• **SUPPLIED PASSAGE**
+ + + + + + +
And if we keep what we received to the end, then such as He has shall we have,
when we shall have no elements of discord of our own, and we shall have no
secrets hid from one another in our hearts. But I am not ignorant that these words of
the Lord may be taken so as to seem only a repetition of the same idea, "Peace
I leave with you, my peace I give unto you:" so that after saying "peace," He
only repeated it in saying "my peace;" and what He had meant in saying "I leave
with you," He simply repeated in saying "I give unto you." Let each one
understand it as he pleases; but it is my delight, as I believe it is yours also, my
beloved brethren, to keep such hold of that peace here, where our hearts are
making common cause against the adversary, that we may be ever longing for the
peace which there will be no adversary to disturb.
5. But when the Lord proceeded to say, "Not as the world giveth, give I
unto you," what else does He mean but, Not as those give who love the world, give
I unto you? For their aim in giving themselves peace is that, exempt from the
annoyance of lawsuits and wars, they may find enjoyment, not in God, but in the
friendship of the world; and although they give the righteous peace, in
ceasing to persecute them, there can be no true peace where there is no real
harmony, because their hearts are at variance. For as one is called a consort who
unites his lot (sortem) with another, so may he be termed concordant whose heart
has entered into a similar union.(2) Let us, therefore, beloved, with whom
Christ leaveth peace, and to whom He giveth His own peace, not after the world's
way, but in a way worthy of Him by whom the world was made, that we should be of
one heart with Himself. having our hearts run into one, that this one heart, set
on that which is above, may escape the corruption of the earth.
+ + + + + + +
• **DATASET EXCERPT**

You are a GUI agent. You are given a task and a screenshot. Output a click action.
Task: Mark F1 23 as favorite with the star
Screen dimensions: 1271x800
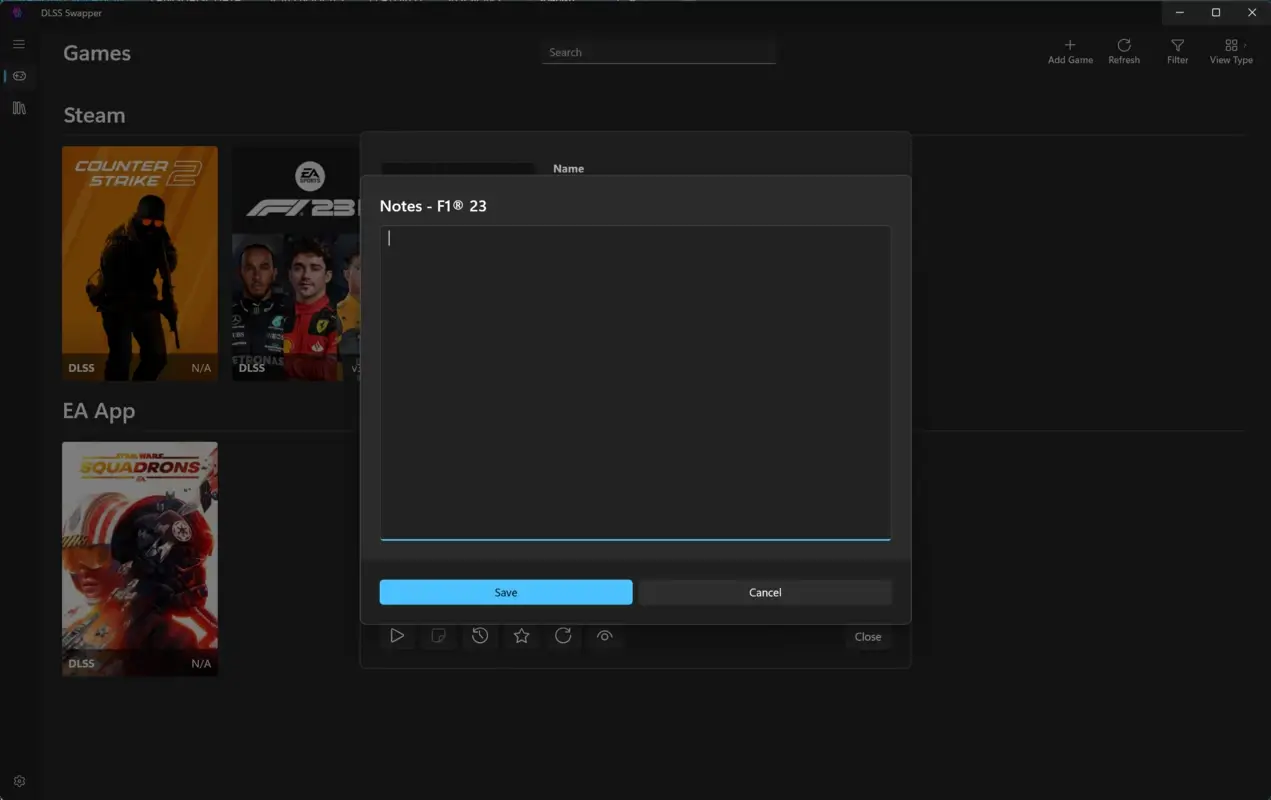521,636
+ + + + + + +
Continue the passage on Christ's words "Peace I leave with you" from its final sentence.

TRACTATE LXXVIII.
CHAPTER XIV. 27, 28.
1. We have just heard, brethren, these words of the Lord, which He
addressed to His disciples: "Let not your heart be troubled, neither let it be
afraid. Ye have heard how I said unto you, I go away, and come unto you: if ye loved
me, ye would surely rejoice, because I go unto the Father; for the Father is
greater than I." Their hearts might have become filled with trouble and fear,
simply because of His going away from them, even though intending to return; lest,
possibly, in the very interval of the shepherd's absence, the wolf should make
an onset on the flock. But as God, He abandoned not those from whom He
departed as man: and Christ Himself is at once both man and God. And so He both went
away in respect of His visible humanity, and remained as regards His Godhead: He
went away as regards the nature which is subject to local limitations, and
remained in respect of that which is ubiquitous. Why, then, should their heart
be troubled and afraid, when His quitting their eyesight was of such a kind as
to leave unaltered His presence in their heart? Although even God, who has no
local bounds to His presence, may depart from the hearts of those who turn away
from Him, not with their feet, but their moral character; just as He comes to
such as turn to Him, not with their faces, but in faith, and approach Him in the
spirit, and not in the flesh. But that they might understand that it was only
in respect of His human nature that He said, "I go and come to you," He went on
to say, "If ye loved me, ye would surely rejoice, because I go unto the Father;
for the Father is greater than I." And so, then, in that very respect wherein
the Son is not equal to the Father, in that was He to go to the Father, just
as from Him is He hereafter to come to judge the quick and the dead: while in so
far as the Only-begotten is equal to Him that begat, He never withdraws from
the Father; but with Him is everywhere perfectly equal in that Godhead which
knows of no local limitations. For "being as He was in the form of God," as the
apostle says, "He thought it not robbery to be equal with God." For how could
that nature be robbery, which was His, not by usurpation, but by birth? "But He
emptied Himself, taking upon Him the form of a servant;"(1) and so, not losing
the former, but assuming the latter, and emptying Himself in that very respect
wherein He stood forth before us here in a humbler state than that wherein He
still remained with the Father. For there was the accession of a servant-form,
with no recession of the divine: in the assumption of the one there was no
consumption of the other. In reference to the one He says, "The Father is greater than
I;" but because of the other, "I and my Father are one."(2)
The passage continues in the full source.